Our initial idea for SemiBin was inspired by SolidBin [1], which uses semi-supervised learning to perform the binning task. SolidBin proposed using “must-link” and “cannot-link” constraints between contigs. They first annotate the contigs with reference genomes and define the contigs with the same species as having a must-link constraint between them, while contigs annotated to different species or genus have a cannot-link constraint. Then, they use a semi-supervised Ncut algorithm [2] to deal with these constraints. After reading this, we felt it was a very interesting idea to use the prior information from reference genomes for binning. However, we realized SolidBin’s approach to generating must-link and cannot-link constraints could be improved: relying on annotation can lead to both errors (especially for generating the must-link constraints) and sampling bias (must-link constraints cover a small part of the genomes).

In our experiments in simulated datasets, cannot-link constraints from annotations have high accuracy and can be used, but the must-link constraints cannot. So we used an idea from self-supervised learning [3] to artificially generate the must-link constraints by breaking up the long contigs.

We also improved on how the constraints are handled: instead of the Ncut algorithm, we drew inspiration from the contrastive learning field (which is a hot topic in the computer vision and natural language process field nowadays) by using a siamese neural network [4]. 

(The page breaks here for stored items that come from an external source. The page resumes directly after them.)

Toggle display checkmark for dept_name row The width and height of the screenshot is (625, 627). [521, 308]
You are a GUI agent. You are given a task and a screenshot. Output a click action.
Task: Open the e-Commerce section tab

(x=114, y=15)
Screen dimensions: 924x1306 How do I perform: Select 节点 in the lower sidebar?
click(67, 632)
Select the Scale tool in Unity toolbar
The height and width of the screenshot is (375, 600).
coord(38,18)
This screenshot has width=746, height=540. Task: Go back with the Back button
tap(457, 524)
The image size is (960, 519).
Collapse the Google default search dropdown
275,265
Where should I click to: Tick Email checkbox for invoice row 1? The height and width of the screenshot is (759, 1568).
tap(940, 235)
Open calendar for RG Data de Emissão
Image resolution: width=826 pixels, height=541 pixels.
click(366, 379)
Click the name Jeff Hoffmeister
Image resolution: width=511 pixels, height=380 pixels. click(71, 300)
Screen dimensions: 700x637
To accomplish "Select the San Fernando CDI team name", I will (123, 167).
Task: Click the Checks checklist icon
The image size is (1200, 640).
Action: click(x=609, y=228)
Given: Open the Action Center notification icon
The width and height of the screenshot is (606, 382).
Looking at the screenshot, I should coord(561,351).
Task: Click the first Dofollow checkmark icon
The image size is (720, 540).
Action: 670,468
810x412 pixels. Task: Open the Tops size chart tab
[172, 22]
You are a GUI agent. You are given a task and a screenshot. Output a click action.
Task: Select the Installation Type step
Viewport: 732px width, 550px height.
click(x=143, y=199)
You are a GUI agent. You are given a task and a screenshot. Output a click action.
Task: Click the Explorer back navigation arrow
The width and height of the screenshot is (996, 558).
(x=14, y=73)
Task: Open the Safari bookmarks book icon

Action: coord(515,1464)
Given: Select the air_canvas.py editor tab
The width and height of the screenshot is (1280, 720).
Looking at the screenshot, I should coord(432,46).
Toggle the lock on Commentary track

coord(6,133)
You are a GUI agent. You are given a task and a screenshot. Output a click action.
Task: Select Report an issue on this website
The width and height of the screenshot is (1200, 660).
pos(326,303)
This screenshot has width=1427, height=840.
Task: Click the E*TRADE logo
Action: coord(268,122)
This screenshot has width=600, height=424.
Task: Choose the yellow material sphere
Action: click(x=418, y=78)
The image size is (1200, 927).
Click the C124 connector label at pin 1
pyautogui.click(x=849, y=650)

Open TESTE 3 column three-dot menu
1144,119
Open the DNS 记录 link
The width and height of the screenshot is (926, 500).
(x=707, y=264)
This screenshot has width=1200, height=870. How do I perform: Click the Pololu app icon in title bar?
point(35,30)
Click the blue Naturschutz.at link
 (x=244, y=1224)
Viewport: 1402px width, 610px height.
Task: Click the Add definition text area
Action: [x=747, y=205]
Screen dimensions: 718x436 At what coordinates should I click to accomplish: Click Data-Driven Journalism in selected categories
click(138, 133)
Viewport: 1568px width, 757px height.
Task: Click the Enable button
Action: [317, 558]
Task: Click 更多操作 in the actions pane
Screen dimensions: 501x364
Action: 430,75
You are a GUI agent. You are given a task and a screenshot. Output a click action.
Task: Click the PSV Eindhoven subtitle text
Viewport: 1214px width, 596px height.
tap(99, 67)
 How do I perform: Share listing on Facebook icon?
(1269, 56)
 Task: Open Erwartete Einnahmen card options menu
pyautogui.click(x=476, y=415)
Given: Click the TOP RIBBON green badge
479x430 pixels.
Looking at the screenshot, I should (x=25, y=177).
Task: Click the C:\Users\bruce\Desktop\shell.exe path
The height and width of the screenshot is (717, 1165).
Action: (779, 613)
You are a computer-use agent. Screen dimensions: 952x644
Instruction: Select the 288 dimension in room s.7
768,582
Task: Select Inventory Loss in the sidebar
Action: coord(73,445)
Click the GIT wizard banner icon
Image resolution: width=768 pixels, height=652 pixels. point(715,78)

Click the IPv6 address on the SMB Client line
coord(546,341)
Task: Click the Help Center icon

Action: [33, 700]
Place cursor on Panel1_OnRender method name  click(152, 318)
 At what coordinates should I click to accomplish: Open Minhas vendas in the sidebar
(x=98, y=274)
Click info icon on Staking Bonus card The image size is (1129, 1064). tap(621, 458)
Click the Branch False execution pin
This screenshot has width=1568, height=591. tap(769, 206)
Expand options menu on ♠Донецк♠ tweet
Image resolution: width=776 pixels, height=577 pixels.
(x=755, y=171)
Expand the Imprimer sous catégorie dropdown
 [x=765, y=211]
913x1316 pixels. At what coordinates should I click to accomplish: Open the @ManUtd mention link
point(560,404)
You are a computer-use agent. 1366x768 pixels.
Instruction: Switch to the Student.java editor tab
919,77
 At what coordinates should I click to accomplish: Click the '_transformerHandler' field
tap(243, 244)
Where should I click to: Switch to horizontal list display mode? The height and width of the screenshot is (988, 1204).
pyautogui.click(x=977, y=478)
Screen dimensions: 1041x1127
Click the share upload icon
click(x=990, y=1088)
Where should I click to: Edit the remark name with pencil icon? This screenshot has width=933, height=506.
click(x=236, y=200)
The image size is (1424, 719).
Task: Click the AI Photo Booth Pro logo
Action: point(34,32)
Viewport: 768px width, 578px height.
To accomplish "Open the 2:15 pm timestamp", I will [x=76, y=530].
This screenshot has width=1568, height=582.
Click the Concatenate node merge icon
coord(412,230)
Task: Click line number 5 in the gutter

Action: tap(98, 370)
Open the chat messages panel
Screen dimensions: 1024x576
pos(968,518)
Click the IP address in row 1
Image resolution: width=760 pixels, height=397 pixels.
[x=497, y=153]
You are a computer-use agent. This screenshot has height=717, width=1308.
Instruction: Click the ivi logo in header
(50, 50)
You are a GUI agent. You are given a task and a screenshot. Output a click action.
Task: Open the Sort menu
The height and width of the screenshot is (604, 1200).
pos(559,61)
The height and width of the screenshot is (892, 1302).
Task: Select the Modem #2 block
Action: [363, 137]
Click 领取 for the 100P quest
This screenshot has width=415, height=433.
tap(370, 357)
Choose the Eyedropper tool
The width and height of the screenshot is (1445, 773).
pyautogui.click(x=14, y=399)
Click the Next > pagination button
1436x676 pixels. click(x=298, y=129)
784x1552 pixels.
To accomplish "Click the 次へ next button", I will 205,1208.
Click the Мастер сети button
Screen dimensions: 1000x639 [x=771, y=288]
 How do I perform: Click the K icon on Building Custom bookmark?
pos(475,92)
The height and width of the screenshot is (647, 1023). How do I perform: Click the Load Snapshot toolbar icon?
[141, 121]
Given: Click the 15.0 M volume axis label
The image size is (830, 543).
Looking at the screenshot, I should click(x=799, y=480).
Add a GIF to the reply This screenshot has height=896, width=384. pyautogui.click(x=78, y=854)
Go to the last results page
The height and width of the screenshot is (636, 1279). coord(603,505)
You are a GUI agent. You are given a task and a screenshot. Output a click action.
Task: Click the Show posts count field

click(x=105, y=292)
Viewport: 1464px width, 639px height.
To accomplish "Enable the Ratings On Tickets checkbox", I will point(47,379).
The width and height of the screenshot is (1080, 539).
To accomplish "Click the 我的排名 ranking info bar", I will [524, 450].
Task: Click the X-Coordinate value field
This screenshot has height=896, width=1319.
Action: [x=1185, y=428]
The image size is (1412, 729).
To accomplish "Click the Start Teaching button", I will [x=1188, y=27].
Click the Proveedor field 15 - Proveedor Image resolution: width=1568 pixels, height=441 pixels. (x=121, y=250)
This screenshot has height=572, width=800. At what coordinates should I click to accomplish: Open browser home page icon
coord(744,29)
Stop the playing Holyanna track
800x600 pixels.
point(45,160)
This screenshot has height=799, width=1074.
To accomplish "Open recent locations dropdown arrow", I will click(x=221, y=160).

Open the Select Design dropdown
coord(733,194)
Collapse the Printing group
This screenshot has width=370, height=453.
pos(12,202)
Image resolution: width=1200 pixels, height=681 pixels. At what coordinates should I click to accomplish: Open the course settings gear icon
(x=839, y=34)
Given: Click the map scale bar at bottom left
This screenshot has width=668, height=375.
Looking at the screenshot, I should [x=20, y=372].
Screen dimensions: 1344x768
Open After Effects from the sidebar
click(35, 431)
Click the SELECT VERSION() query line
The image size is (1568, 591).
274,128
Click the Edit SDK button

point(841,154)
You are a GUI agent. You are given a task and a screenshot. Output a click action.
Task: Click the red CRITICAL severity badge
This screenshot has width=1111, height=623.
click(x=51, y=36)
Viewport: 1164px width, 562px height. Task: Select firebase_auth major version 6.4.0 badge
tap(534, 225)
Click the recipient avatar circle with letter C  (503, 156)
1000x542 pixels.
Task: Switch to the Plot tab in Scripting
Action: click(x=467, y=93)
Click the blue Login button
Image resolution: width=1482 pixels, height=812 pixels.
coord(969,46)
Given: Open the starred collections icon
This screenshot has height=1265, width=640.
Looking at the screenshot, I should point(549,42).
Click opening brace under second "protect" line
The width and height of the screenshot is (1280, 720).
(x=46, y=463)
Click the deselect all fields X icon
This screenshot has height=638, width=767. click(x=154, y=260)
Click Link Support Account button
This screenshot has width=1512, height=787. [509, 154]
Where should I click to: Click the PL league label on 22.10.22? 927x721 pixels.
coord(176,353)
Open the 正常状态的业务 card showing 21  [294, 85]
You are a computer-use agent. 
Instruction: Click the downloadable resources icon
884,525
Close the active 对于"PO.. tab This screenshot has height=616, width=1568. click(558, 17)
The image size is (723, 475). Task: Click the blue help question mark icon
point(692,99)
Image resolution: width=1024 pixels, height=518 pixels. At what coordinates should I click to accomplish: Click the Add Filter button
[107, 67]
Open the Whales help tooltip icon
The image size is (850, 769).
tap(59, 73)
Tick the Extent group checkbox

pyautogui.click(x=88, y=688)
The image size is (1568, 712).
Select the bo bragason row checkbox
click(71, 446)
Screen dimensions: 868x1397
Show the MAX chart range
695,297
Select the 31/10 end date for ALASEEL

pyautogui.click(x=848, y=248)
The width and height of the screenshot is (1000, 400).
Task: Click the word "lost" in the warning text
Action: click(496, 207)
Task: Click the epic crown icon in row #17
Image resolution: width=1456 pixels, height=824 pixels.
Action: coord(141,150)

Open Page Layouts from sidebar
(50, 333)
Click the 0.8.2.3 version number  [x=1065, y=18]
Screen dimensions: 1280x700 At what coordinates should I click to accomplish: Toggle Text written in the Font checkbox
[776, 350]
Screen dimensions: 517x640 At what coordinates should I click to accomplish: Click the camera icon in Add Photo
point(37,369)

We implemented this idea and benchmarked it in simulated and real datasets. The results showed that SemiBin outperformed other binners. In real datasets, SemiBin could significantly outperform the second best binner.    

SemiBin could get significant improvements in results, but another question occurred: contig annotations and training  required a lot of time that made it hard for SemiBin to run on large-scale datasets. The default pipeline of SemiBin now is training the model from one sample and then uses the learnt embeddings for the clustering.  To overcome this, an initial idea comes to mind is if we can skip these parts or if we can transfer the model trained before to other samples. After we tried this idea, our results showed this idea could work to some extent, but could not get results as good as the default version. Inspired by the superior results from large pretrained models in the computer vision and natural language processing fields, the next idea was “if more samples used in the training can get better results?” The answer is yes! From our results, training from more samples can get better results and even outperform the default version. So we built SemiBin(pretrain) which could get better binning results and be used in large scale metagenomic analysis. Thanks to an anonymous reviewer's comment, we decided to provide more pretrained models from different environments. In the end, we provide 10 pretrained models from the human gut, dog gut, ocean, soil, cat gut, human oral, mouse gut, pig gut, built environment and wastewater.

In summary, we propose SemiBin, a metagenomic binning tool. We demonstrated that SemiBin can reconstruct more high-quality bins. 

 

Read the paper here:  https://doi.org/10.1038/s41467-022-29843-y

 

References:

 

[1] Wang, Z., Wang, Z., Lu, Y. Y., Sun, F., & Zhu, S. (2019). SolidBin: improving metagenome binning with semi-supervised normalized cut. Bioinformatics, 35(21), 4229-4238.

 

[2] Gu, J., Feng, W., Zeng, J., Mamitsuka, H., & Zhu, S. (2012). Efficient semisupervised MEDLINE document clustering with MeSH-semantic and global-content constraints. IEEE transactions on cybernetics, 43(4), 1265-1276.

 

[3] https://en.wikipedia.org/wiki/Self-supervised_learning

 

[4] Śmieja, M., Struski, Ł., & Figueiredo, M. A. (2020). A classification-based approach to semi-supervised clustering with pairwise constraints. Neural Networks, 127, 193-203.